I read the first one. Good to know I’m covered.
The spoiler is accurate. Are you sure you haven’t read it?
I think my favorite thing about them (and don’t get me wrong, they are a guilty pleasure) is that you spend a few hundred pages with the guy, then you get to the climactic final battle and he just straight up kills the bad guy in the most routine way possible: runs him over, throws him out of a helicopter, breaks his neck, stabs him, shoots him…
…it’s like watching Deathly Hallows Part 2 and at the climax Harry Potter just picks up a fireplace poker and beats Voldemort to death with it. Roll Credits.
Everybody always suggests Travis Mcgee. I’ve tried, but the newest one was written in 1984. It’s like picking up a Spencer novel only to discover he’s up against a group of radical feminists and the Black Panthers. It’s so outside my experience I have a hard time getting into it.

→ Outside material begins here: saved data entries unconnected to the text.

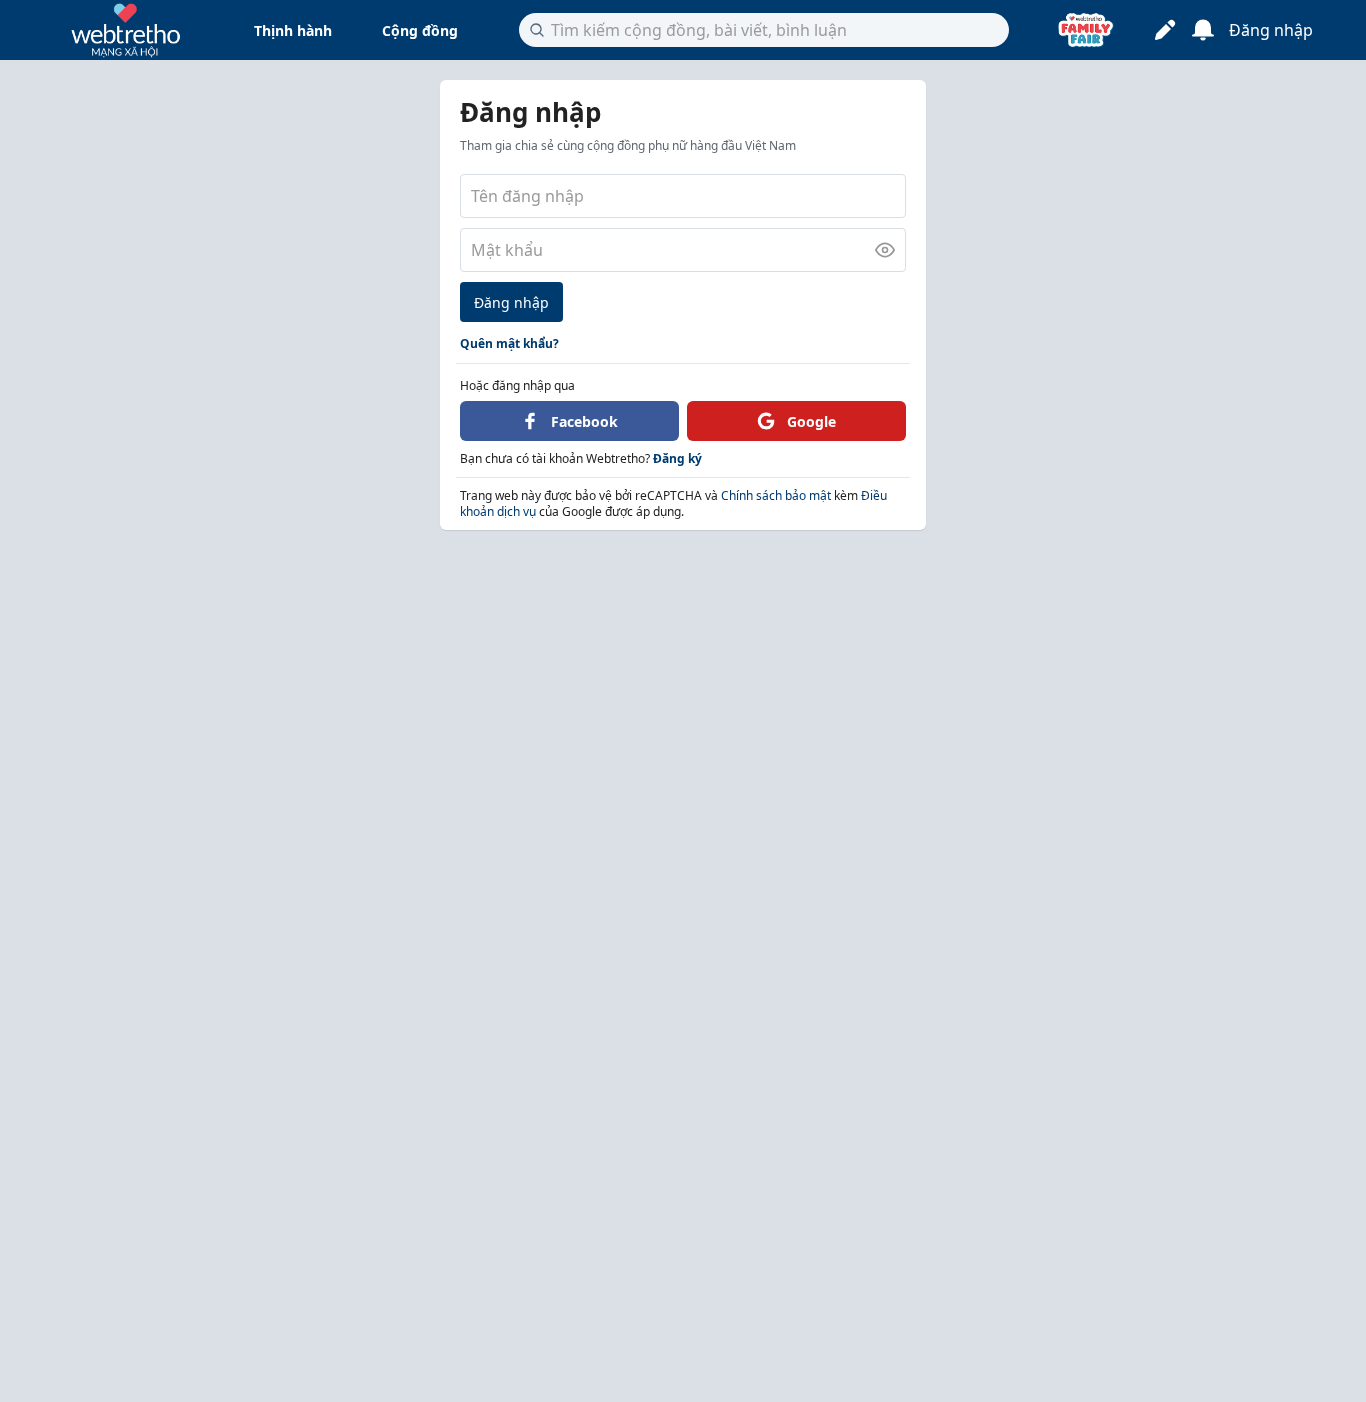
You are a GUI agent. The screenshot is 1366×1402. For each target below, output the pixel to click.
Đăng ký (677, 458)
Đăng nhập (511, 302)
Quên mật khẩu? (509, 343)
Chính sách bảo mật (776, 495)
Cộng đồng (420, 30)
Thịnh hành (293, 30)
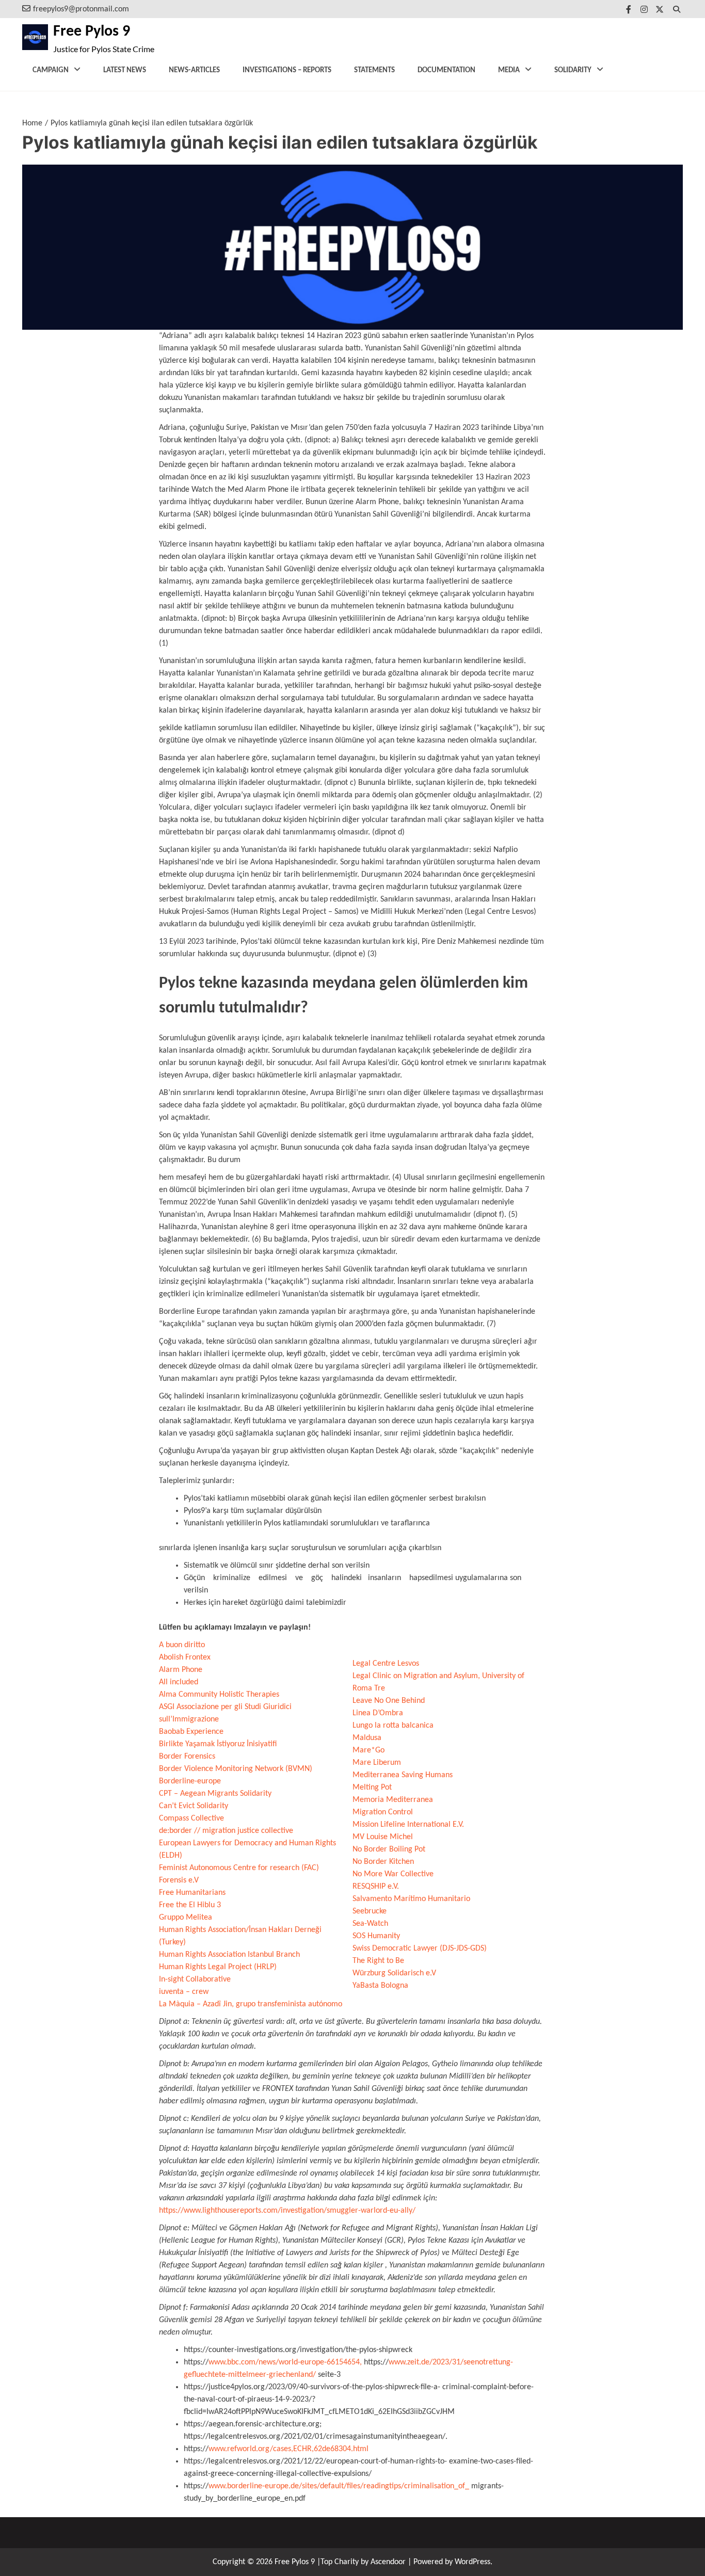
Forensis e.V (179, 1880)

I binge-read about the first four or five, and binge reading does them no favor. I finally just stopped because they were all so predictable. If it was a book a year, you can sort of get the predictability out of your system.
StG
Are they any more formulaic than those of the “child psychologist with the gay cop friend” books? I read a bunch of them for some reason, but can’t remember the protagonist or the author.

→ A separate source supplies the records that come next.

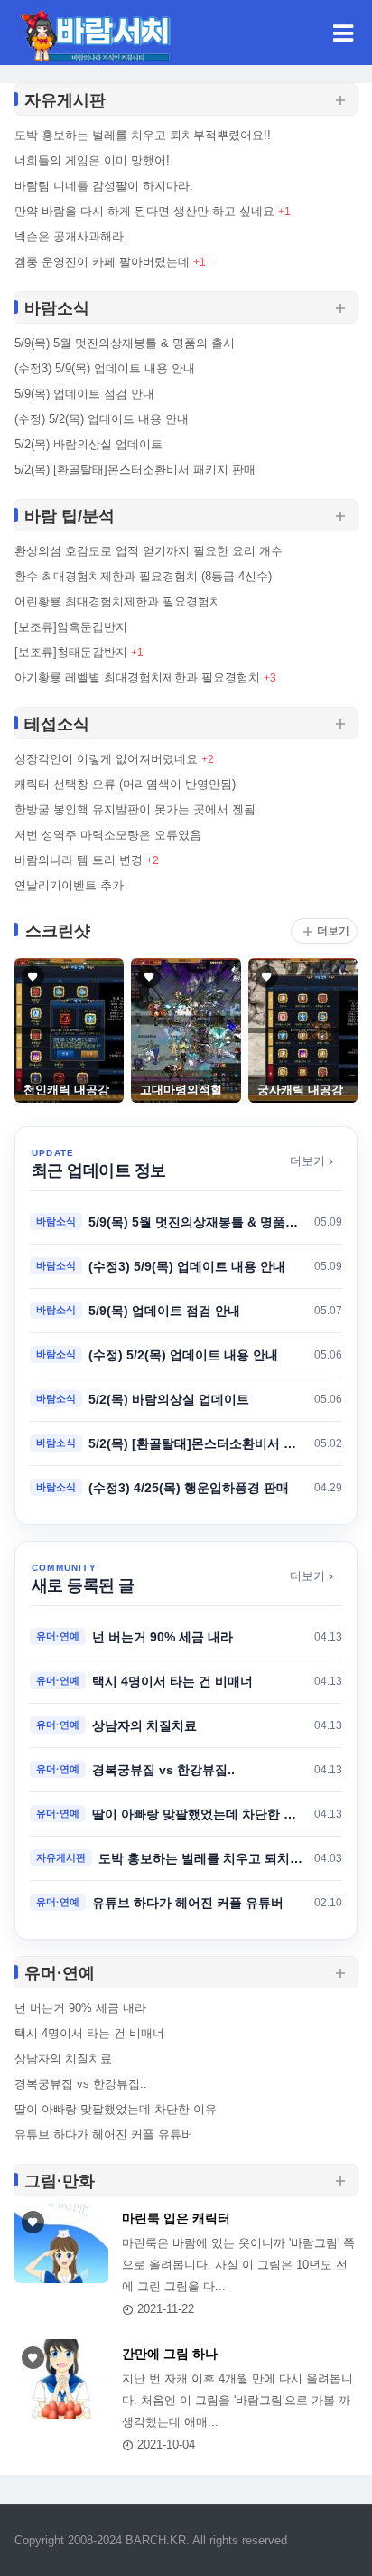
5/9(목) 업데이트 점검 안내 (84, 393)
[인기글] (61, 2243)
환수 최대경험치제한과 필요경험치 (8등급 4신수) (143, 576)
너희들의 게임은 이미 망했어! (92, 160)
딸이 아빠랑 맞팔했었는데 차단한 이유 (115, 2109)
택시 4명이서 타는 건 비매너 (89, 2033)
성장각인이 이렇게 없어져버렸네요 (106, 759)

I don’t know what these (“Jack Reacher” novels) are. Is this like reading all the John Grisham books even if they get progressively stupider and more pseudo-political? Or like reading historical romances that are quite rather educational but you’re still skimming for the first mention of “throbbing” or “burgeoning” or “budding” or “manhood” or “maidenhead” or any/all of those combined? Or like reading all the Mary Higgins Clark books even if you figured out in 1997 that she has only three plots with different character names?
cough
If you relate to all I mentioned above, then go nuts with Elmore Leonard. I had to stop reading him because I felt like I would have to fast or confess to my priest afterwards. The stories aren’t *that *great, but they’re like eating mounds of peanut brittle on Christmas after you’re already stuffed on turkey and mashed potatoes and green bean casserole and pumpkin pie. You want more, but you don’t know exactly why, and it’s just not hitting the dopamine centers just right. SO you either keep going, or move on to something else, with a good will.
We could start a parody.
Jack Reacher lives on a liquid only diet. That way he is never caught with his pants down if, by some absurdly stretch of the imagination and/or plot, he needs to react instantly. In other words, Jack Reacher never shits, which is a problem, because as you know he is driven to rip the head off and shit in the necks of bad guys doing bad things.
Your turn…
You are trying to parody a parody. It’s a meta-parody. It’s too much for me. Besides, I used all my good meta-parody years ago on another Jack…Jack Bauer.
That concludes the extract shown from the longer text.